A matrix is a representation of elements, in the form of a rectangular array. A matrix consists of rows and columns. Horizontal lines are known as rows and vertical lines are known as columns. The order of a matrix is defined as number of rows × number of columns. If the number of rows in a matrix is “m” and the number of columns is “n” then the order of the matrix is represented as “m×n”.

The inverse of a Matrix 

Suppose ‘A’ is a square matrix, now this ‘A’ matrix is known as invertible only in one condition if their another matrix ‘B’ of the same dimension exists, such that, AB = BA = In where In is known as identity matrix of the same order and matrix ‘B’ is known as the inverse of the matrix ‘A’. The inverse of a matrix can be represented as A-1. It is also known as non-singular matrix or nondegenerate matrix.

For example: 

A = \begin{bmatrix} 5 &6 \\ 4&5 \end{bmatrix}



and B = \begin{bmatrix} 5 &-6 \\ -4&5 \end{bmatrix}

On multiplying A and B you get,

AB = \begin{bmatrix} 5 &6 \\ 4&5 \end{bmatrix} \begin{bmatrix} 5&-6 \\ -4&5 \end{bmatrix}

AB = \begin{bmatrix} 25-24 &-30+30 \\ 20-20&-24+25 \end{bmatrix}

AB = \begin{bmatrix}1 &0 \\ 0&1 \end{bmatrix}

AB = I ………. (1)

Similarly, you can get BA by multiplying matrix B and matrix A.

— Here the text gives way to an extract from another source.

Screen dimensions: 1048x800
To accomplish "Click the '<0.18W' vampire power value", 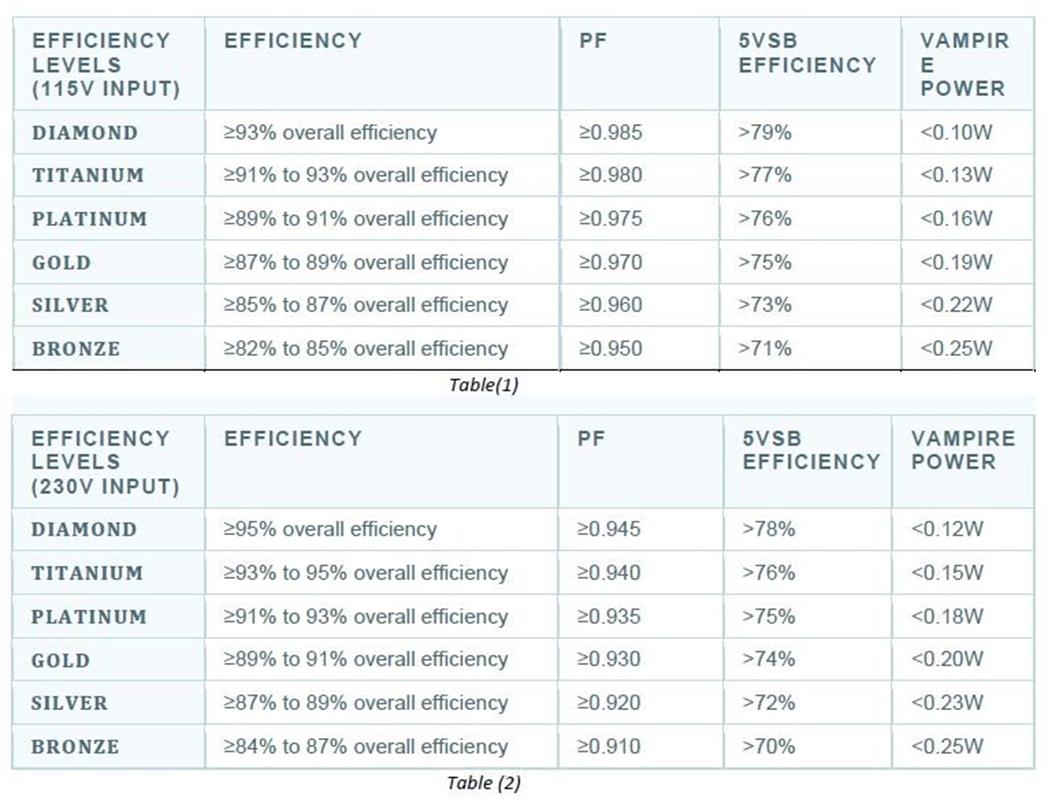I will coord(947,616).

BA = \begin{bmatrix} 5 &-6 \\ -4&5 \end{bmatrix} \begin{bmatrix} 5 &6 \\ 4&5 \end{bmatrix}



BA = \begin{bmatrix} 25-24 &30-30 \\ -20+20&-24+25 \end{bmatrix}

BA = \begin{bmatrix} 1 &0 \\ 0&1 \end{bmatrix}

BA = I………… (2)

From (1) and (2), you can see that AB = BA = In

Hence, A is an invertible matrix and inverse of matrix A is matrix B. This can be written as A-1 = B.

If B is inverse matrix for A then also, A is inverse matrix for B. So, you can write B-1 = A.

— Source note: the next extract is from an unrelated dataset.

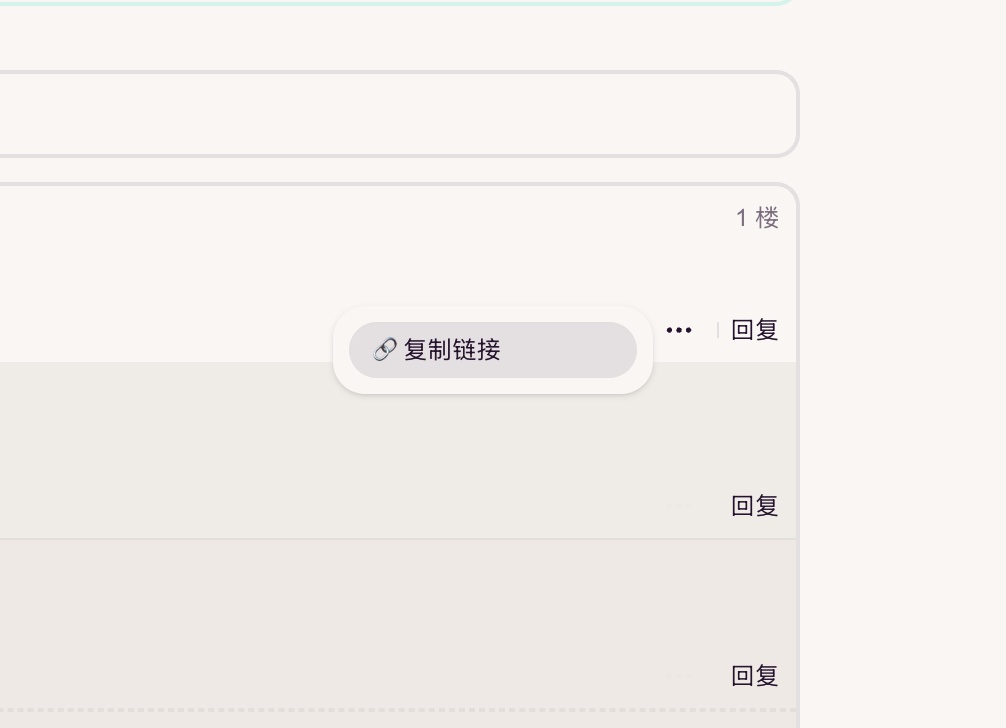Open faded more-options dots on second nested comment
Viewport: 1006px width, 728px height.
(680, 677)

Note: The necessary and sufficient condition for a square matrix A to possess the inverse is that the matrix should not be singular. A matrix is called a singular matrix, if the determinant of the matrix is zero i.e. |A| = 0. So |A| ≠ 0 for a matrix A which is invertible.

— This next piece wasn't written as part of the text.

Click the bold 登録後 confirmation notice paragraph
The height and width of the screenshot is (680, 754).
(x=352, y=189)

Application of invertible matrix:

The application of invertible matrix is:

  1. Least-squares or Regression
  2. Simulations
  3. MIMO Wireless Communications

Matrix inversion methods:



Using the following methods you can find the other matrix say ‘B’ matrix which is the inverse of matrix ‘A’:

  1. Gaussian Elimination
  2. Newton’s Method
  3. Cayley-Hamilton Method
  4. Eigen Decomposition Method

Example: Check whether matrix A= \begin{bmatrix} 0 &1  &2 \\ 1&2  &3 \\ 3& 1 & 1 \end{bmatrix} is invertible or not. And if A is invertible then check whether matrix B = \frac{-1}{2}\begin{bmatrix} -1 &1  &-1 \\ 8&-6  &2 \\ -5& 3 & -1 \end{bmatrix} is inverse of matrix A or not.

Solution:  

First we check whether matrix A is invertible or not.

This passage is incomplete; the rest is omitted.